Neither of these stories is unique. They are templates. They are typical of many Filipinos who seek work in the USA. The common denominator to both of these stories is that both men were unable to find economic security in the Philippines so they took a job washing toilets in the USA. One of them even threw away his chances at becoming a doctor for the opportunity to work in a hotel.

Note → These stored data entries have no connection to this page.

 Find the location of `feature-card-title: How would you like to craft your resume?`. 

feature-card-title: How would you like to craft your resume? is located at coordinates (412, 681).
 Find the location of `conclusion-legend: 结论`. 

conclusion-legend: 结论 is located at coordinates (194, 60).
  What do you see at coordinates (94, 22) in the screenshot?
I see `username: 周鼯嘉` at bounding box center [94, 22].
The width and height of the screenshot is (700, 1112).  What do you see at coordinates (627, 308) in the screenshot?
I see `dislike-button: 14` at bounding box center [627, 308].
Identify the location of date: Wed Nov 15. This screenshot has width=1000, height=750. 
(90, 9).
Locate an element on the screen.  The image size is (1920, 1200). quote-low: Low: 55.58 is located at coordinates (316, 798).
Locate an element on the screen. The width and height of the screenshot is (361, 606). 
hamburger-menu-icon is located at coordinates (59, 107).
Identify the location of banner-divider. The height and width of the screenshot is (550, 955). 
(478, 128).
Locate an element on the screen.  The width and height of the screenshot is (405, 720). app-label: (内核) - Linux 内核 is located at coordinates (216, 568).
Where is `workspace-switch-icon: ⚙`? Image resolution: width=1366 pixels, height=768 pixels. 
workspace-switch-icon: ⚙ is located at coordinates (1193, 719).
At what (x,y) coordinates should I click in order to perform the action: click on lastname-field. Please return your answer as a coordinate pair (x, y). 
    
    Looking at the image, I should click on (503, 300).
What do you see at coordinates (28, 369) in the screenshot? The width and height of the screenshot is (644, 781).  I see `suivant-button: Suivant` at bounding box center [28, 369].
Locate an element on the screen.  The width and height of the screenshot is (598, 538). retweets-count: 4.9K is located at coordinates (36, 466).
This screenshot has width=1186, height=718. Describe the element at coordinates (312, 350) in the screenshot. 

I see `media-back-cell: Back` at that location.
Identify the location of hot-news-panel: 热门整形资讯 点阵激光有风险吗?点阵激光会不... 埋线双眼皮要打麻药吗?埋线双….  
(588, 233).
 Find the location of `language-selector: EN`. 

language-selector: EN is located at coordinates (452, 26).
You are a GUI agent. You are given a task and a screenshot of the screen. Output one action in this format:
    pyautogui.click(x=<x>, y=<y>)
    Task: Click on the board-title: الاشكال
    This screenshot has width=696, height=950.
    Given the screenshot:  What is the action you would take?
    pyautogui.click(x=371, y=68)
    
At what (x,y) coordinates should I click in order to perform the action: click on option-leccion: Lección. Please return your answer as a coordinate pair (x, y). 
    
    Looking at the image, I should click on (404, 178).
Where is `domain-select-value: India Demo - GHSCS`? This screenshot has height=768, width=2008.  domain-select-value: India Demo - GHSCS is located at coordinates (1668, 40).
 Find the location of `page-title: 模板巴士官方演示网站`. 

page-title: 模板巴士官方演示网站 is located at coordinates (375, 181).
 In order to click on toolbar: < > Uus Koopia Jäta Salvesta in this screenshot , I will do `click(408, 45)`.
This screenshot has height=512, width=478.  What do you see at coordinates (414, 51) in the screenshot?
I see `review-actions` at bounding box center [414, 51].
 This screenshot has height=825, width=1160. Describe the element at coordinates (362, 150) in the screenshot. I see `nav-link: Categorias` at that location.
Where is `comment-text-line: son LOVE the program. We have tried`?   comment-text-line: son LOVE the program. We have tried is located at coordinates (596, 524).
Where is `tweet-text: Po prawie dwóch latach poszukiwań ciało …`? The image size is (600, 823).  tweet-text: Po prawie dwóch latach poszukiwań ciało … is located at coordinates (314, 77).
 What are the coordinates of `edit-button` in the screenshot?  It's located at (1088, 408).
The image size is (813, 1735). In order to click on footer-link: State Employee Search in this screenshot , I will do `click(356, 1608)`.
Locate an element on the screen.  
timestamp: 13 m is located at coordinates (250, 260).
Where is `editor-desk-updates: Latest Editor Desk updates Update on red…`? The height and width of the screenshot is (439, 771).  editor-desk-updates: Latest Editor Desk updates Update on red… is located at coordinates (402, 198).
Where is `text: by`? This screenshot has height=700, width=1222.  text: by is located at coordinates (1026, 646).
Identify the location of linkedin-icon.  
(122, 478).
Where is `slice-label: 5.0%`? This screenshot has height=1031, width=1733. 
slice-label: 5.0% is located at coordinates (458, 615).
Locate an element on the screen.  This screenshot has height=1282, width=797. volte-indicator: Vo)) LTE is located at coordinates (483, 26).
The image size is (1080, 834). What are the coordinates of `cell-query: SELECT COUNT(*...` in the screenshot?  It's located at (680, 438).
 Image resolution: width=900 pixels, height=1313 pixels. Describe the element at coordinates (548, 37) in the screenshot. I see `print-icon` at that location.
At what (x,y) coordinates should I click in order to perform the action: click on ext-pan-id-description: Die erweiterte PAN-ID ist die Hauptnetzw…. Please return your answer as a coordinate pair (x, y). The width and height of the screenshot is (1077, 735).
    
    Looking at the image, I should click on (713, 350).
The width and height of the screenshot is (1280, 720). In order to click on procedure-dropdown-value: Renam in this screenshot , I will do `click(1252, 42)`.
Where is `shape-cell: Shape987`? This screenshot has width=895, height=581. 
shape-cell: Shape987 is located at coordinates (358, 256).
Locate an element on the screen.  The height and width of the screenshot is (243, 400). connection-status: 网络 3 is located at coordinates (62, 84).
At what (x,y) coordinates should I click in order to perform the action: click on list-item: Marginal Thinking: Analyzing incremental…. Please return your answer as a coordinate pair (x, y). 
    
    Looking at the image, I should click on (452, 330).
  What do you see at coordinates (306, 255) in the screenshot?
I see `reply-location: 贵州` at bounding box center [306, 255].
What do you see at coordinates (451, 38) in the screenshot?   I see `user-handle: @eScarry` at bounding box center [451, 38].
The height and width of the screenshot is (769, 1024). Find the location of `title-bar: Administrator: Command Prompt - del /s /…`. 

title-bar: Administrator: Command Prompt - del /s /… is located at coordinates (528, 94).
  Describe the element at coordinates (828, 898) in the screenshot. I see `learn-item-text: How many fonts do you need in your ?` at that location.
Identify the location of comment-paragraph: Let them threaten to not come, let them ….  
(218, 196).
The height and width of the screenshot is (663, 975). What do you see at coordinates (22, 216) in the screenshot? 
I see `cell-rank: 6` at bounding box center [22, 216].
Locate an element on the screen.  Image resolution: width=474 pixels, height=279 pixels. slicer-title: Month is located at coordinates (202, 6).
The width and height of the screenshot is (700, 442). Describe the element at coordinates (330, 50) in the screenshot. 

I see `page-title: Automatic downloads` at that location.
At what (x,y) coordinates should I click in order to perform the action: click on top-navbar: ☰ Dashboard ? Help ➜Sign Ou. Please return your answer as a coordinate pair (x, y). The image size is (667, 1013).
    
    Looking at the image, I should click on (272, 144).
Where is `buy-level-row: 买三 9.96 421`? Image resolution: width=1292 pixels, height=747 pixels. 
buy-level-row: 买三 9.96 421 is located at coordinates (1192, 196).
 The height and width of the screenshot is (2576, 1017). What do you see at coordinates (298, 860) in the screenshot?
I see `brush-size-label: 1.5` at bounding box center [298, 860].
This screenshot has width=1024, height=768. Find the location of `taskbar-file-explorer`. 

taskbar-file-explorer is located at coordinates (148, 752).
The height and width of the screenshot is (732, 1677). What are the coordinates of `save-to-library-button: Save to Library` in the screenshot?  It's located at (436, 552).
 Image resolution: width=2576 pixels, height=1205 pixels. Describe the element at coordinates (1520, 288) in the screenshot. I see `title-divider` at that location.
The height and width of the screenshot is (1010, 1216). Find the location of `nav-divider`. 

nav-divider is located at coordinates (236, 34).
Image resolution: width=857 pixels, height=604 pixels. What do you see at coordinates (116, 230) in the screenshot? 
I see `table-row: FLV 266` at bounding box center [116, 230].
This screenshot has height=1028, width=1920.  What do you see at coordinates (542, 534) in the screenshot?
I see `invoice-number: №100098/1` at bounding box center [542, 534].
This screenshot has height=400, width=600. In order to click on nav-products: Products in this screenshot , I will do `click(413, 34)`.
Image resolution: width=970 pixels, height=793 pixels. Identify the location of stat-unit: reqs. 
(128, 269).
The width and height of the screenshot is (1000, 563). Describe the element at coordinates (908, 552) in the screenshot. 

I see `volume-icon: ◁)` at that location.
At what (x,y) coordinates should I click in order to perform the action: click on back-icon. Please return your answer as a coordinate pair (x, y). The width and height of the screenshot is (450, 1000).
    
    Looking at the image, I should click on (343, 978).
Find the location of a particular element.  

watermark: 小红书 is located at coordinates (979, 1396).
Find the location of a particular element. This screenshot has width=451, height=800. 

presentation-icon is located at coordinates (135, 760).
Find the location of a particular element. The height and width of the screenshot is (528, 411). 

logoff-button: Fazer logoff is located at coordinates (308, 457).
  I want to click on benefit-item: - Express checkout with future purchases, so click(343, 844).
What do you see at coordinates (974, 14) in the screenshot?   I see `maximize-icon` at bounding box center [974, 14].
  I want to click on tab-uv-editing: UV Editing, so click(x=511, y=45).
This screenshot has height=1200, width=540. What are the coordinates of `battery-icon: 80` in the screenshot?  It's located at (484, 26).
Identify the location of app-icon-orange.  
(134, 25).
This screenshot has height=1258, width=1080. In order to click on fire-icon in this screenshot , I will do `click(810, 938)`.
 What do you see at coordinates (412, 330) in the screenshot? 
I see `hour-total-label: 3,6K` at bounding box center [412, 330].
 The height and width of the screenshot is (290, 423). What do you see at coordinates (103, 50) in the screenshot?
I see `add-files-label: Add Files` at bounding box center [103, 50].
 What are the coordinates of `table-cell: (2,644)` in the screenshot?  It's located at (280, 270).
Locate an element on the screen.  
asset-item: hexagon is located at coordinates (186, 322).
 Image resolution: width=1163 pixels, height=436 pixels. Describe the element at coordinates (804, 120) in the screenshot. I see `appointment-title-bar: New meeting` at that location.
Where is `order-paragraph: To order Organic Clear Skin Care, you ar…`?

It would be pointless to offer any solutions. It might even be redundant to offer reasons why Filipinos do everything they can to reach the golden shores of the USA. Everyone knows the Philippines is corrupt and is lacking in economic opportunities. In the USA you can easily get a job washing toilets. In the Philippines you can't even do that without a whole lot of hassle and cost to yourself. And if you do land a job it might be on contract which means you are out after three months. Though finding the cause of these problems is easy there is no easy fix.
Ironically it is the Filipinos illegally staying in the USA so they can earn money that have now made it much harder for Filipinos to legally enter the USA and avail of economic opportunities.